Comunque idiota

Non chiamiamolo “proposito” perché, almeno nel mio caso, equivale ad assegnargli vita breve. Piuttosto, definiamola “generica risoluzione”, ovvero “cosa da fare ma anche no”, meglio ancora “indirizzo generale”, come quelli che si mettono nei piani regolatori e, nel caso, si aggirano facilmente.

Con questa premessa, voglio azzardarmi a dire che, nel 2014, farò di questa rubrica un luogo socialmente utile. Come ci riuscirò? Non ne ho assolutamente idea. Al momento, ho chiaro nella mente soltanto ciò che vorrei evitare di scrivere, qui dentro, e non altro.

L’idea sarebbe quella di rinunciare ad approfittare di questa quotidiana occasione di sfogo e intrattenimento, per mettere a segno piccole, meschinelle vendette nei confronti delle varie forme di ingiustizia che il mondo infligge spesso a me come a tanti altri.

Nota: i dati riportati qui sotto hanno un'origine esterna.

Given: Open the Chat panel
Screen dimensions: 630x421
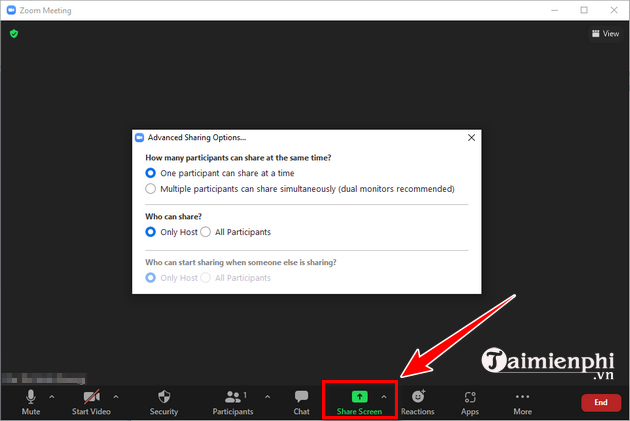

Facciamo un esempio concreto. Il vecchio me stesso, quello del 2013 per intenderci, avrebbe oggi steso una tirata contro quell’adolescente che, l’ultimo giorno dell’anno, lo ha scavalcato in fila in un negozio, con una faccia tosta degna della sua ottusità, arrivando a mentire senza fremito alcuno al commesso che, incerto sul da farsi, chiedeva informazioni sulle precedenze, approfittando della signorilità del sottoscritto il quale, imponendosi un civile contenimento, gli ha risparmiato la pubblica umiliazione di una raffica di calci nel sedere. Un tipo così, il vecchio me stesso, sarebbe arrivato a definirlo un “idiota”, non prima di aver raccontato nei dettagli l’episodio con la scusa di trasformarlo in una metafora della cattiva educazione - ma, ancor più, della stolida immoralità - che dalle generazioni mature viene trasmessa, in forma ancora più gelida, a quelle acerbe.

Il nuovo me, al contrario, è deciso ad astenersi da tutto ciò e, parlando di gente in fila in un negozio come a uno sportello, punterebbe a sottolineare la disciplinata remissività dei tanti rispetto alla sfacciataggine del singolo. Che resta comunque un idiota.